How many lines in the data below contain the string "icon"? Reply with the count only.

— start RECORDS —

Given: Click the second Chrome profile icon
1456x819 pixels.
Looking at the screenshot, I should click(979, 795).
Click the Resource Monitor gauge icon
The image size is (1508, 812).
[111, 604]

— end RECORDS —

_RESULT FOR THIS TASK_
2